[<prev] [next>] [<thread-prev] [thread-next>] [day] [month] [year] [list]
Message-ID: <eb0a8485-9624-1727-6913-e4520c9d8c04@fb.com>
Date: Tue, 9 Mar 2021 21:16:29 -0800
From: Yonghong Song <yhs@...com>
To: Florent Revest <revest@...omium.org>, <bpf@...r.kernel.org>
CC: <ast@...nel.org>, <daniel@...earbox.net>, <andrii@...nel.org>,
<kpsingh@...nel.org>, <jackmanb@...omium.org>,
<linux-kernel@...r.kernel.org>
Subject: Re: [BUG] One-liner array initialization with two pointers in BPF
results in NULLs
On 3/9/21 7:43 PM, Yonghong Song wrote:
>
>
> On 3/9/21 5:54 PM, Florent Revest wrote:
>> I noticed that initializing an array of pointers using this syntax:
>> __u64 array[] = { (__u64)&var1, (__u64)&var2 };
>> (which is a fairly common operation with macros such as BPF_SEQ_PRINTF)

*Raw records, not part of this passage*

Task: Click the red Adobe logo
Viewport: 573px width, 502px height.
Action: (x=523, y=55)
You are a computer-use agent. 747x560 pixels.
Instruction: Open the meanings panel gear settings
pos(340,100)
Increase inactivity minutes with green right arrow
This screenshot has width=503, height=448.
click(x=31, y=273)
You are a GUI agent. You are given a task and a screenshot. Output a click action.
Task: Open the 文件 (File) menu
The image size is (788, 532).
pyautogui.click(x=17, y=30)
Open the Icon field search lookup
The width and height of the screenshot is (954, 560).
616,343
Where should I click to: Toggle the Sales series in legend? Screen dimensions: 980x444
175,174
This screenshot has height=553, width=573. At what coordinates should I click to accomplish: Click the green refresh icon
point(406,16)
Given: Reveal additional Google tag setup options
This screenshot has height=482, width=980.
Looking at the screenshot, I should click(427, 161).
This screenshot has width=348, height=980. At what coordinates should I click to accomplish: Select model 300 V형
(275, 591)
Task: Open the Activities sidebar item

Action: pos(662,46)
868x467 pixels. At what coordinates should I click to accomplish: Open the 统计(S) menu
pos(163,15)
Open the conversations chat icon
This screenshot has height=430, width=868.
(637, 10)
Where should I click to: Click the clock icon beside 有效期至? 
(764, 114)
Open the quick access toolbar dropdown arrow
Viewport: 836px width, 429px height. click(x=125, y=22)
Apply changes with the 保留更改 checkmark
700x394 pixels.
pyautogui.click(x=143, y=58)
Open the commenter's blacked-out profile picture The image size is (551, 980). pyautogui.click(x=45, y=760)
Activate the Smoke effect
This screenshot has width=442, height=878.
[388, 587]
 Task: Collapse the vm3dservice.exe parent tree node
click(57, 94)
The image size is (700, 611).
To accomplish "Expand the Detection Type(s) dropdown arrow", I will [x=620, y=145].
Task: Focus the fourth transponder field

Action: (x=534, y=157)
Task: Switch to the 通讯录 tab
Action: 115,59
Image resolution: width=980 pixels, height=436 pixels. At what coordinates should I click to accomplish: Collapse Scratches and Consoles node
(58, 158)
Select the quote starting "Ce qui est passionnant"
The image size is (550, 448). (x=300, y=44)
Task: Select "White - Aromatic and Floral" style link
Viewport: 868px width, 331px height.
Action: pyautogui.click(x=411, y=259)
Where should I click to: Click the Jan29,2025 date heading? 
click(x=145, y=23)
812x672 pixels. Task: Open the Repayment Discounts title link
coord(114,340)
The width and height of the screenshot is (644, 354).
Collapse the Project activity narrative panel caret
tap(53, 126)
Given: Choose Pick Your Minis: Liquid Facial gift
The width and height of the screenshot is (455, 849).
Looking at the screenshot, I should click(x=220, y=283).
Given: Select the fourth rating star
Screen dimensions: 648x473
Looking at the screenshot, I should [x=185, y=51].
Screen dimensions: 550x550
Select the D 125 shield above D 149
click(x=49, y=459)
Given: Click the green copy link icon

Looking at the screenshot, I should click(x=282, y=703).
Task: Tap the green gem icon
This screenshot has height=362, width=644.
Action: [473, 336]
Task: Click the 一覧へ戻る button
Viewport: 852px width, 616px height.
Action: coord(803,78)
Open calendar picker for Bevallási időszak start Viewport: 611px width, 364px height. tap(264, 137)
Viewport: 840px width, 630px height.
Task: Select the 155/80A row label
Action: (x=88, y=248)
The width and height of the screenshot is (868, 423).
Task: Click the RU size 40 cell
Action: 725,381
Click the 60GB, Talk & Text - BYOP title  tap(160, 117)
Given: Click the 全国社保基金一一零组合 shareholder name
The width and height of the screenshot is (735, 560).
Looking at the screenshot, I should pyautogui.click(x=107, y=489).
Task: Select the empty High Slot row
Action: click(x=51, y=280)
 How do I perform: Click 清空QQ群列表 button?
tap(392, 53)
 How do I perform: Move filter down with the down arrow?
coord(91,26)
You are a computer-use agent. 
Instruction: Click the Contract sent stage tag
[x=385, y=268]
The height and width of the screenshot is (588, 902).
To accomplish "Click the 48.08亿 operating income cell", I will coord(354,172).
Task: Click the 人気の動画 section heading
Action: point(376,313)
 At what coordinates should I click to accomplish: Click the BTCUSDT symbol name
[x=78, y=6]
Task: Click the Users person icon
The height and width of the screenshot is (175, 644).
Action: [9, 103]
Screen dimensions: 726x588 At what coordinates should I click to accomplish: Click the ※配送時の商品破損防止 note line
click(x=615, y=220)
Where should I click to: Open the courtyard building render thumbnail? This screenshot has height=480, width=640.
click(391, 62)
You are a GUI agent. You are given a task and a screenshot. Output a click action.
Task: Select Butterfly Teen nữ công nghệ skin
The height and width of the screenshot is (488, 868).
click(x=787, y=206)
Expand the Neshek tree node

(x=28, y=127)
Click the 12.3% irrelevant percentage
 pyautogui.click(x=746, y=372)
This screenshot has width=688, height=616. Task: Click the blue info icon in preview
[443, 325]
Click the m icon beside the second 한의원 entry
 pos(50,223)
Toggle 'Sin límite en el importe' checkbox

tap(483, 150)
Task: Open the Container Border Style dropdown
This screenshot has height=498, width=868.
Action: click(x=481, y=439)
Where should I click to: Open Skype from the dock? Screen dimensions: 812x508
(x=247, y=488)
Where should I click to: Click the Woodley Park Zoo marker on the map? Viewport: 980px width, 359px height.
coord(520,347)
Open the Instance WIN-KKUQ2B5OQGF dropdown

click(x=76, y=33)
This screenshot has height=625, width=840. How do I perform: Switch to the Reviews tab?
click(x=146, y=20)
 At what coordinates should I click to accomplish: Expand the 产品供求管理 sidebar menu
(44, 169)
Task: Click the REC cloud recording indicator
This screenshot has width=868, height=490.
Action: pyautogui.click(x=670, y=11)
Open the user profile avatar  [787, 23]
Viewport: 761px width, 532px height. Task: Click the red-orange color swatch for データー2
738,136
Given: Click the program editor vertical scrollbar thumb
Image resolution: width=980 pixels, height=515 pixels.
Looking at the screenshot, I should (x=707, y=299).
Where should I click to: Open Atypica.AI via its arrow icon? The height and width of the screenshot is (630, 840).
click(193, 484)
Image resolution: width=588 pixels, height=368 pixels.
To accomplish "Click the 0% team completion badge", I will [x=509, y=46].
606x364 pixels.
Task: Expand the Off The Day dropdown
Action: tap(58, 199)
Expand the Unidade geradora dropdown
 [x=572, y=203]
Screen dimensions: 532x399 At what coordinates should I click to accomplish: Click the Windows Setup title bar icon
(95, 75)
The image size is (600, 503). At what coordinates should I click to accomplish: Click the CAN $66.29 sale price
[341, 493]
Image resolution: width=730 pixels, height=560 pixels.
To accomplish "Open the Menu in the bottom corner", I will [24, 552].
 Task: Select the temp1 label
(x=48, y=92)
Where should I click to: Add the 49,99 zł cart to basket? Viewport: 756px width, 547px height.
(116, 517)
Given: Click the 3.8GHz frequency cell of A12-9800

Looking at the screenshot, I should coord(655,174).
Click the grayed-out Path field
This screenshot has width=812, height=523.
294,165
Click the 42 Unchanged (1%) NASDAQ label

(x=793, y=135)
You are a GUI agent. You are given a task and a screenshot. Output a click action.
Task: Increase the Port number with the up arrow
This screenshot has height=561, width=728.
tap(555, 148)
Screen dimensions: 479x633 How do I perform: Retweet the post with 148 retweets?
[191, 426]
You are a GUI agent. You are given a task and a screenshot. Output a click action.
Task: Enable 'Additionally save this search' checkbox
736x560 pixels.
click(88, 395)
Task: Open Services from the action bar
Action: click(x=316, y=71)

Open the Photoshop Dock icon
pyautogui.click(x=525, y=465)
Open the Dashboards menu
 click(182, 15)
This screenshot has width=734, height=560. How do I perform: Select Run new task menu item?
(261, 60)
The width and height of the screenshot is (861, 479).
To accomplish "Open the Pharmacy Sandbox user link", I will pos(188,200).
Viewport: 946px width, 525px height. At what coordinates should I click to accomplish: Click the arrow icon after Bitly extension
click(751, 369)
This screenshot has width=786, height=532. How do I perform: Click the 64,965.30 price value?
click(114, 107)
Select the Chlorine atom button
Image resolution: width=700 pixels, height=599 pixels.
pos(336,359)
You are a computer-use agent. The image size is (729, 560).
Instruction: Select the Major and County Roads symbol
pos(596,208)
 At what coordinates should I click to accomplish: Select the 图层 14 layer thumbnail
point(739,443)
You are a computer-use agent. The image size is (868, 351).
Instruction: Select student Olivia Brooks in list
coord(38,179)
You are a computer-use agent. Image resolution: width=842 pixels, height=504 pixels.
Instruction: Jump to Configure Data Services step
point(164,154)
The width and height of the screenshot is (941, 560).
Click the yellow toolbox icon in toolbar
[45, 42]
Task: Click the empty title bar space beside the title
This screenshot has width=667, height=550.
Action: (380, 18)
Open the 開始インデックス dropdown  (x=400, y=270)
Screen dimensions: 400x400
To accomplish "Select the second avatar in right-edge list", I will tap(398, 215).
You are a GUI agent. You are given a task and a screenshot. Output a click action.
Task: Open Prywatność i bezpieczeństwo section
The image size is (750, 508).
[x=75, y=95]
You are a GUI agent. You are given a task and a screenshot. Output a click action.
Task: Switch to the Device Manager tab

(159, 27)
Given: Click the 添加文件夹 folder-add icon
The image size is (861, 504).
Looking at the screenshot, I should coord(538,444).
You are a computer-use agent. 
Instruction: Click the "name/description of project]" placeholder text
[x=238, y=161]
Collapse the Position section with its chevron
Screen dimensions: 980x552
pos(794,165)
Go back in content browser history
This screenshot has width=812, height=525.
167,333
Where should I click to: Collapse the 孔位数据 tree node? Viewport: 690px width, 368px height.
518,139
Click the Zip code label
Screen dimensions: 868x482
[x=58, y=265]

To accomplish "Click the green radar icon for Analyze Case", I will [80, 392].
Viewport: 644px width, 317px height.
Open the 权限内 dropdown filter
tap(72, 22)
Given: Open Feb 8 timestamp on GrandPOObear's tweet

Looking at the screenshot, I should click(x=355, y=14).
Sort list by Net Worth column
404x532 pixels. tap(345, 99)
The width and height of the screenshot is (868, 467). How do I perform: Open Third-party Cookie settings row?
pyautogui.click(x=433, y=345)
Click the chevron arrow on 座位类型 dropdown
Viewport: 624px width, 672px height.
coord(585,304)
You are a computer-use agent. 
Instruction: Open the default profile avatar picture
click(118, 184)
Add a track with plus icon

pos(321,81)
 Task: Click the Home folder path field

>> always results in array[0] and array[1] being NULL.
>>
>> Interestingly, if the array is only initialized with one pointer, ex:
>> __u64 array[] = { (__u64)&var1 };
>> Then array[0] will not be NULL.
>>
>> Or if the array is initialized field by field, ex:
>> __u64 array[2];
>> array[0] = (__u64)&var1;
>> array[1] = (__u64)&var2;
>> Then array[0] and array[1] will not be NULL either.
>>
>> I'm assuming that this should have something to do with relocations
>> and might be a bug in clang or in libbpf but because I don't know much
>> about these, I thought that reporting could be a good first step. :)
>
> Thanks for reporting. What you guess is correct, this is due to
> relocations :-(
>
> The compiler notoriously tend to put complex initial values into
> rodata section. For example, for
> __u64 array[] = { (__u64)&var1, (__u64)&var2 };
> the compiler will put
> { (__u64)&var1, (__u64)&var2 }
> into rodata section.
>
> But &var1 and &var2 themselves need relocation since they are
> address of static variables which will sit inside .data section.
>
> So in the elf file, you will see the following relocations:
>
> RELOCATION RECORDS FOR [.rodata]:
> OFFSET TYPE VALUE
> 0000000000000018 R_BPF_64_64 .data
> 0000000000000020 R_BPF_64_64 .data
>
> Currently, libbpf does not handle relocation inside .rodata
> section, so they content remains 0.
>
> That is why you see the issue with pointer as NULL.
>
> With array size of 1, compiler does not bother to put it into
> rodata section.
>
> I *guess* that it works in the macro due to some kind of heuristics,
> e.g., nested blocks, etc, and llvm did not promote the array init value
> to rodata. I will double check whether llvm can complete prevent
> such transformation.
>
> Maybe in the future libbpf is able to handle relocations for
> rodata section too. But for the time being, please just consider to use
> either macro, or the explicit array assignment.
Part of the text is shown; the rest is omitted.